Kubernetes Tutorial: Monitoring HTTP Service Health

HTTP API calls are the backbone of modern cloud applications especially Kubernetes based microservices applications. Yet, very little is done to understand the health of HTTP communications. Other than services connected to the load balancer, it has been rather difficult to measure the key performance indicators (KPIs) of latency, throughput and error rates for HTTP calls.HTTP Health Monitoring

The Netsil Application Operations Center (AOC) captures and analyzes service interactions to deliver the complete picture of HTTP service health. The AOC does a deep analysis of application level protocols such as HTTP and gathers all the KPIs along with HTTP attributes (URIs, status codes, etc.). In this tutorial, we will provide a step-by-step guide for using various HTTP datasources, and grouping and filtering the HTTP data based on HTTP attributes.

This blog is meant as a follow-along tutorial, all you need is a Kubernetes cluster and kubectl. You can easily setup the sock-shop app and Netsil AOC.

Topics Covered

  1. Defining HTTP Latency, Throughput and Error Rates
  2. Comparing Latency of HTTP Success and Errors

Setup

We will be using the sock-shop app running on a Kubernetes cluster as our target application for mapping and monitoring. The AOC is installed as a pod and the collectors are installed as DaemonSet pods on each of the Kubernetes worker nodes (see figure below).
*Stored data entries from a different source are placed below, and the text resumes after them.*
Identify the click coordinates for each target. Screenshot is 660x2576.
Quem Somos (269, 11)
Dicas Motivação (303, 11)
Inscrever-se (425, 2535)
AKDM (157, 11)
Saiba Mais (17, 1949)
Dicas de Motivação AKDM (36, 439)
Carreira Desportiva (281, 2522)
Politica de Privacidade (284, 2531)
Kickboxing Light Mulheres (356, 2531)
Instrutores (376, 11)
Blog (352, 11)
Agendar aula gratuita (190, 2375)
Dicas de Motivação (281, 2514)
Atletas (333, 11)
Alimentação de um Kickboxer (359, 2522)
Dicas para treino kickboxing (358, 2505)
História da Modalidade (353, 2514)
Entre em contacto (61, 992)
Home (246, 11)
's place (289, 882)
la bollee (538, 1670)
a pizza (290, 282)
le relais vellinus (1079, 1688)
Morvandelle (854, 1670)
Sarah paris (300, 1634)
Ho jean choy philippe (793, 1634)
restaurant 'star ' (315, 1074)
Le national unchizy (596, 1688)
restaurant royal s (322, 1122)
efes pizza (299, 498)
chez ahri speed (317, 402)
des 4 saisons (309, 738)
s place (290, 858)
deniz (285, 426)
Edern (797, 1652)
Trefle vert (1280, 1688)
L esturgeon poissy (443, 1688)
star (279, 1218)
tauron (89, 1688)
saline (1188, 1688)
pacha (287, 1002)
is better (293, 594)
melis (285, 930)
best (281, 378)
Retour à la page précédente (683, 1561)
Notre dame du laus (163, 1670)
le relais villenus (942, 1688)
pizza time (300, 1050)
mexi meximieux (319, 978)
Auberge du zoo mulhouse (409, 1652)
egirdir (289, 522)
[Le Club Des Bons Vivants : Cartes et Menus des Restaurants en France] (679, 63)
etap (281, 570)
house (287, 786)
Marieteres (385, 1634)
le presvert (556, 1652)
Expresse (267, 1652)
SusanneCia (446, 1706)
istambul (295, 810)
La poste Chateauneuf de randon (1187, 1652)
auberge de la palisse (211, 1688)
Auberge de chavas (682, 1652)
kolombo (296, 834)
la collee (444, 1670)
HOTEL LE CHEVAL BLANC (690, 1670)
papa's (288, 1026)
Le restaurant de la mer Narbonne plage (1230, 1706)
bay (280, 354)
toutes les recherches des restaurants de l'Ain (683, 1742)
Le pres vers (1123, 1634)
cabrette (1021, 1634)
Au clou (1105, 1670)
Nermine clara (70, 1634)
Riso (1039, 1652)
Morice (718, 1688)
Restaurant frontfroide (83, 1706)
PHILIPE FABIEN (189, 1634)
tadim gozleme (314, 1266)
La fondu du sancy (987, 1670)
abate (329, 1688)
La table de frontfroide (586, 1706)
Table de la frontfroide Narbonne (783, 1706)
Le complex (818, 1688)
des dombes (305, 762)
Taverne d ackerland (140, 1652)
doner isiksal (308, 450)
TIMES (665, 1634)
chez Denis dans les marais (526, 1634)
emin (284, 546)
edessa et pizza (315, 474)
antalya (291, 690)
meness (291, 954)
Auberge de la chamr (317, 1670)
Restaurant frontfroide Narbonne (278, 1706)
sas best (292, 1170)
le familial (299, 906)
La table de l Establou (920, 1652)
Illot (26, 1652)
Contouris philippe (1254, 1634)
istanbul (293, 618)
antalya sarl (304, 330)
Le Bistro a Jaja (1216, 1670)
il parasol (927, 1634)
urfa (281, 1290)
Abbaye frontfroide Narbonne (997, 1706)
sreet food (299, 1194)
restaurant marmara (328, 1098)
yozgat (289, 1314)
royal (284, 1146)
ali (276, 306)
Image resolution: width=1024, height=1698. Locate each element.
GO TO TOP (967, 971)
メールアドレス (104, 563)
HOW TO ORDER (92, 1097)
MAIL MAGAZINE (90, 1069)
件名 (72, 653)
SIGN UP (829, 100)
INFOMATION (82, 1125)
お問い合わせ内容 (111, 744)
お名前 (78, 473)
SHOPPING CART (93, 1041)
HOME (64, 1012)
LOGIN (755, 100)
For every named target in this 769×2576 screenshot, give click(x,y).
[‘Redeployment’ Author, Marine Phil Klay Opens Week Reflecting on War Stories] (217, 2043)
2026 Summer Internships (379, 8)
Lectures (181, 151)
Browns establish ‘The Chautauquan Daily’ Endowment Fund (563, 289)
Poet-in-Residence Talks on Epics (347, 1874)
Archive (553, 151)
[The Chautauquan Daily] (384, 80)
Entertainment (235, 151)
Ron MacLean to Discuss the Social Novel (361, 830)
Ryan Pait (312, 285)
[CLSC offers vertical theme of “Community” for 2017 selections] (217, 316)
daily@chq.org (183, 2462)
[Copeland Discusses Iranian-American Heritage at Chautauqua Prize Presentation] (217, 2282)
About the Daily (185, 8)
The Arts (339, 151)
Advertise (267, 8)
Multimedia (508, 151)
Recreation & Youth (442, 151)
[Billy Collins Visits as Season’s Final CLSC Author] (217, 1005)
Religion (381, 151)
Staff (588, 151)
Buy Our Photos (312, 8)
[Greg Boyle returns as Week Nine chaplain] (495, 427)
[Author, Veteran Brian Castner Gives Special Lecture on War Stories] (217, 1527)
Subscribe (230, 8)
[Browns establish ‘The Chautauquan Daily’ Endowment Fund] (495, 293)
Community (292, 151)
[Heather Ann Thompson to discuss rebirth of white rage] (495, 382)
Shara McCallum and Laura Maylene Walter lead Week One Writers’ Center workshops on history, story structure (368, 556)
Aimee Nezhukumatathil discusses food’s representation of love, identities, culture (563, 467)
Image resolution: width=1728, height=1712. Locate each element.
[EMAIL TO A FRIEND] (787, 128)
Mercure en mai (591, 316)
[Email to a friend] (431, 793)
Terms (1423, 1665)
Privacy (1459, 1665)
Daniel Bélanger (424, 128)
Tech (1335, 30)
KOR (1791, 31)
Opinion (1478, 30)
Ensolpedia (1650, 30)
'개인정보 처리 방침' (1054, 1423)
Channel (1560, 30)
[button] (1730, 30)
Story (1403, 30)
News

You can easily get this setup going in your Kubernetes cluster using our installer.

Netsil AOC Setup to Monitor HTTP Services in Kubernetes Cluster

Netsil AOC Setup to Monitor HTTP Services in Kubernetes Cluster

What HTTP Service to Monitor?

Your application probably has a lot of HTTP services. The Netsil maps help you understand the dependencies among services and pick HTTP calls that you should monitor. From the Maps blog, we have the following picture of HTTP interactions in the sock-shop app.

We will pick the HTTP communication between front-end and catalogue for this tutorial (see figure below).

Using Maps to Understand Service Dependencies and Select Services to Monitor

Using Maps to Understand Service Dependencies and Select Services to Monitor

Getting A List of the HTTP Interactions

There might be multiple HTTP calls going on between front-end and catalogue pods. We can understand these calls by using the AOC Analytics Sandbox. All we need to do is select the client and server pod names and groupby http.uri, easy!

  1. From the left navigation box, select Analytics Sandbox
  2. Select http.request_response.count as the Datasource
  3. Select count as the Aggregation function to apply
  4. Set http.uri as the GroupBy
  5. Now let’s set the Filters so that we restrict the client and server to specific pods
    • pod_name(client) : sock-shop/front-end...
    • pod_name(server) : sock-shop/catalogue...
  6. Change the chart type to Bar
Using Netsil Analytics to Get List of HTTP Interactions Between Specific Pods

Using Netsil Analytics to Get List of HTTP Interactions Between Specific Pods

We can see the http URI associated with the communication between front-end and catalogue. As expected, the calls are for URI of the form /catalogue/<catalogue_id>.

Defining HTTP Avg Latency

We will define the HTTP Avg Latency for the calls to URI : /catalogue.*. Additionally we will restrict to measure the GET requests coming from front-end to catalogue.

  1. From the left navigation box, select Analytics Sandbox
  2. Select http.request_response.latency as the Datasource
  3. Select avg as the Aggregation function to apply
  4. Now, let’s set the Filters so that we restrict the metrics to the specific http interaction of interest.
    • pod_name(client) : sock-shop/front-end... [set the client using pod_name]
    • pod_name(server) : sock-shop/catalogue... [set the server using pod_name]
    •  

    • http.uri : /catalogue.* (regex) [HTTP URIs matching the regex /catalogue.*]
    • http.request_method : GET [This is the method we care about]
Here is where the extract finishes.